REQUIRED WORK
Check each line of the data for "Campaign", and copy the ones that have it.

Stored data
= Beginning of Section =

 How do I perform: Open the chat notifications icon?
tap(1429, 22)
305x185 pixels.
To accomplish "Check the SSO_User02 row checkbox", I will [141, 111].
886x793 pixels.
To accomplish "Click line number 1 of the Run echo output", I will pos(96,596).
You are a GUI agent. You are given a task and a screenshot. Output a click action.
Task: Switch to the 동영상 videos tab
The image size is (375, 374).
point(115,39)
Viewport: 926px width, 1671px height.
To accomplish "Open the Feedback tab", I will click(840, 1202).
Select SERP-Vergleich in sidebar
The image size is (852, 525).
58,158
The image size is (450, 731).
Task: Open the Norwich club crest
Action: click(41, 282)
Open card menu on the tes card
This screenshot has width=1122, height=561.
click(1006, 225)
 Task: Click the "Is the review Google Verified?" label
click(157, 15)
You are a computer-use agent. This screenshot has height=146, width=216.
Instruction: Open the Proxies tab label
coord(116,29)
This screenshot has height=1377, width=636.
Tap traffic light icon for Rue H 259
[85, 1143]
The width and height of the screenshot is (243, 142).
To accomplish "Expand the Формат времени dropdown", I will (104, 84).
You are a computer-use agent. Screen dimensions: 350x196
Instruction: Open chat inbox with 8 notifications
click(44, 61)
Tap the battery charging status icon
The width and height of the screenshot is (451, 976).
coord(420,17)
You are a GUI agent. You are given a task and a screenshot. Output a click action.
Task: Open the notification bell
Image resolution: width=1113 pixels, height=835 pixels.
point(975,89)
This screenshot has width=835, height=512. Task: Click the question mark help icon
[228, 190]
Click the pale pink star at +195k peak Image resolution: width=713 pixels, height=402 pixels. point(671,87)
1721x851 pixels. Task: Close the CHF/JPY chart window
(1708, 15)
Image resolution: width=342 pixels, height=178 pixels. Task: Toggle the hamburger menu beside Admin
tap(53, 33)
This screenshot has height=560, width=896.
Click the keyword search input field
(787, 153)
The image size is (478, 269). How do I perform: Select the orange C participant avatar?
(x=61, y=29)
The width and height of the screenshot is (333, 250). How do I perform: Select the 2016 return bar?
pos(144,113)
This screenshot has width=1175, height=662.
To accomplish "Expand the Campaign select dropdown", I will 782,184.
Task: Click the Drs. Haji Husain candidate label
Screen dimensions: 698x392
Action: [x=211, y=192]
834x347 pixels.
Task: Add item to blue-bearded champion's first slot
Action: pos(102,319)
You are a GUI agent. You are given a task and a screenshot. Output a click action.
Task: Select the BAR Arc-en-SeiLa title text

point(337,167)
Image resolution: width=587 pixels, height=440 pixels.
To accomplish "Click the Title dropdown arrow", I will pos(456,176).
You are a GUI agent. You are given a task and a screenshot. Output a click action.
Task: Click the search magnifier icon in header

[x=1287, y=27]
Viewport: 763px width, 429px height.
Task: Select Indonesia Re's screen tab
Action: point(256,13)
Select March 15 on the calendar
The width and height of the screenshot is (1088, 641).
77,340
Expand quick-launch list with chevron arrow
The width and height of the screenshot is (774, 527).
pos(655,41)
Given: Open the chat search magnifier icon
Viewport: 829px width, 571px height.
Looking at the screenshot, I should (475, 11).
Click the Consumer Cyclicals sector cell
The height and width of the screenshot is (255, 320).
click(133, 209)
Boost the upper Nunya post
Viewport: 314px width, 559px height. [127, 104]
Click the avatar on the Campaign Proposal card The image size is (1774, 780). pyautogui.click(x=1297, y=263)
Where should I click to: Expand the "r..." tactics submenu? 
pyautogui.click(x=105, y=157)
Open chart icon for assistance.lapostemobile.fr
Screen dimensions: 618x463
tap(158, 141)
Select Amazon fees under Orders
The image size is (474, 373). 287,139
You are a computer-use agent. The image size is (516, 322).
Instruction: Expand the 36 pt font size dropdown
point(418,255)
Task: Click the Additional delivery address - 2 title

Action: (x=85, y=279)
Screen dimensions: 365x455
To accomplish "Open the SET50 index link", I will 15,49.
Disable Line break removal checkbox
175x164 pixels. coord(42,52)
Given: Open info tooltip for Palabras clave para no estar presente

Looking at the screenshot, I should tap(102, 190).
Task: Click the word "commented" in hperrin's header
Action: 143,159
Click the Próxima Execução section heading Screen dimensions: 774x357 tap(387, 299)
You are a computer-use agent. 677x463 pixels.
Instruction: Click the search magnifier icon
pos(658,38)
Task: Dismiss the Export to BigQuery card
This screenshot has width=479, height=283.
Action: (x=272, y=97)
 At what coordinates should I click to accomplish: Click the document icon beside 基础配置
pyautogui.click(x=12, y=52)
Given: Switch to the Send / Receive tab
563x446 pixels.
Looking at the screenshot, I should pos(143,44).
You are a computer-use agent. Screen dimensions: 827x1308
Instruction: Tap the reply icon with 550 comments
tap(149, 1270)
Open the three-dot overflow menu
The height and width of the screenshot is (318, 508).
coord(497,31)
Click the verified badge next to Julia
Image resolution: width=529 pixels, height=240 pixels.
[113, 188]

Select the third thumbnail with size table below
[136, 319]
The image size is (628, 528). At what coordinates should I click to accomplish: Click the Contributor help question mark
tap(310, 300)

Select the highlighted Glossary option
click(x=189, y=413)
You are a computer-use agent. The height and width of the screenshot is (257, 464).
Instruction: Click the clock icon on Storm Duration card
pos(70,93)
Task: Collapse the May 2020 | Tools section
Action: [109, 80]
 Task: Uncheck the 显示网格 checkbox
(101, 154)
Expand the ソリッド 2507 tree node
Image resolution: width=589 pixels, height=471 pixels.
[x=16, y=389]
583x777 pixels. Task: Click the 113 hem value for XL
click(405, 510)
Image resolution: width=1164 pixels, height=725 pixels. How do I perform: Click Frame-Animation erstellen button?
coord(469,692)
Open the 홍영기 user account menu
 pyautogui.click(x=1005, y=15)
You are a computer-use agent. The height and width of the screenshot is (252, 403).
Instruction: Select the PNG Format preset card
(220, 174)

= End of Section =

YOUR SOLUTION
To accomplish "Expand the Campaign select dropdown", I will 782,184.
Click the avatar on the Campaign Proposal card The image size is (1774, 780). pyautogui.click(x=1297, y=263)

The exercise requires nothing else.